A ComputeAggregates view lists all aggregates configured in the cloud. Typically this is only accessible for administrators.

Compute Hypervisors

A Hypervisors view lists all hypervisors configured in the cloud. Typically this is only accessible for administrators.

Identity Application Credentials

As a regular user ApplicationCredentials view shows application credentials of the current user. As an admin or a user with privilege it is also possible to show application credentials of a specific user from the Users view.

Identity Groups

By default all groups in the current domain are shown. When using admin connection this may differ, but in general results are equal to invocation of the CLI for the current connection.

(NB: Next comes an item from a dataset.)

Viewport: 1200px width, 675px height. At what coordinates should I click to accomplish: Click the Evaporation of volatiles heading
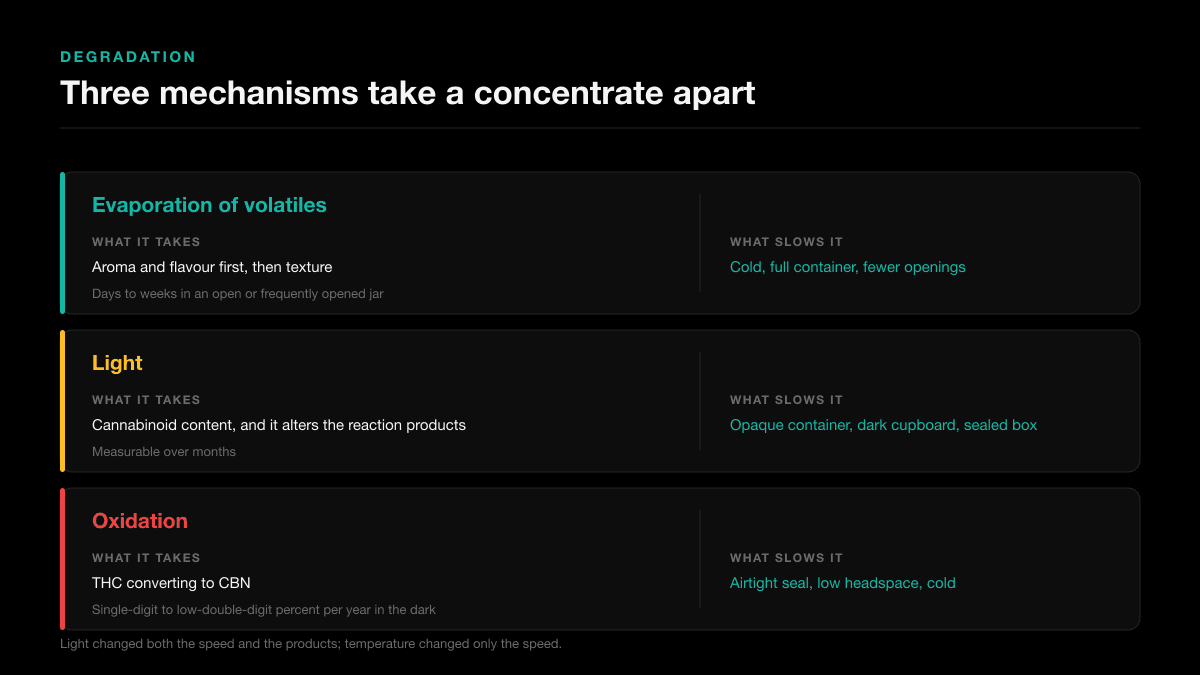click(209, 205)
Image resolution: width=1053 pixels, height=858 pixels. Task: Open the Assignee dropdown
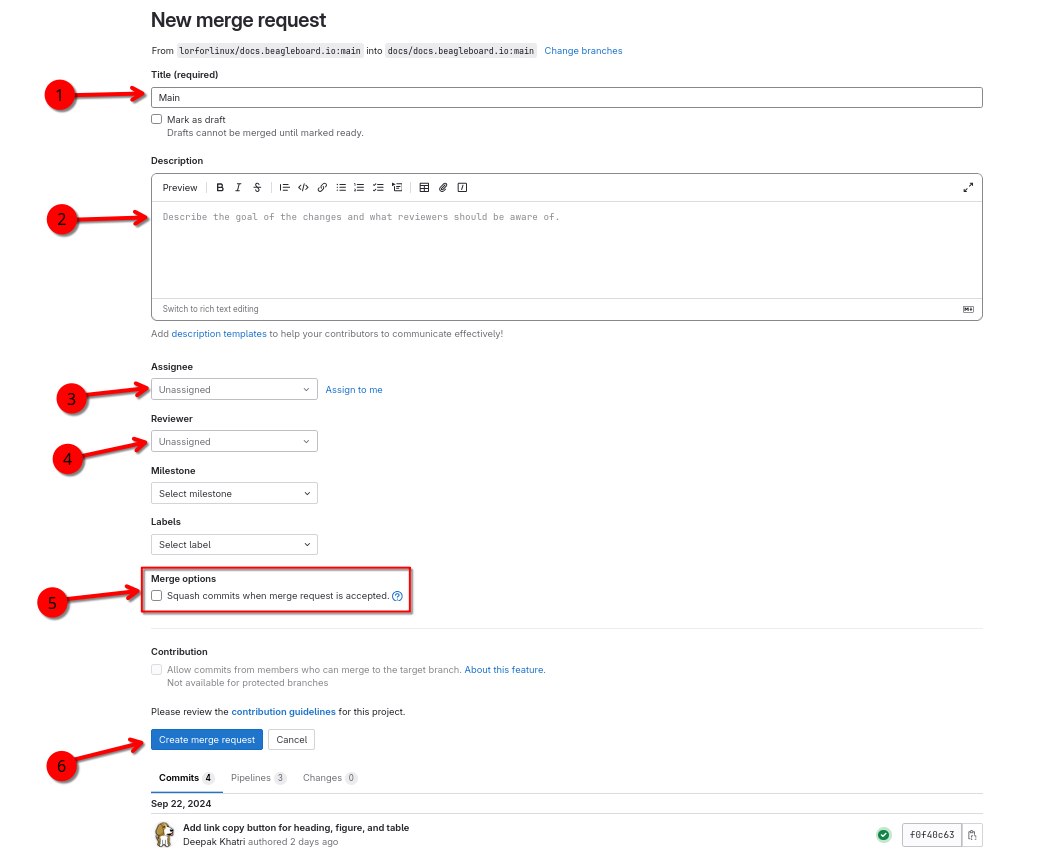(x=234, y=389)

Pressing <u> on the group will switch to listing users member of the selected group.

Identity Users

By default all users in the current domain are shown. When using admin connection this may differ, but in general results are equal to invocation of the CLI for the current connection.

The view gives possibility to enable/disable current selected user as well as list user application credentials. More possibilities are going to be added in the future (i.e. changing user password, deletion, e-mail update, etc)

Images

A Images view lists all images accessible in the current project. Few additional filters are available to further fine-tune results list.

Networks

A Network view lists all networks in the current project. Pressing Enter of a selected entry by default switches to the Subnet view with filter being set to the currently selected network.

Subnetworks

A Subnet view lists all subnets in the current project.

Network Security Groups

A SecurityGroups view lists all security groups in the current project. Pressing Enter of a selected entry by default switches to the SecurityGroupRules view with filter being set to the currently selected security group.

Network Security Group Rules

A SecurityGroupRules view lists all security group rules in the current project.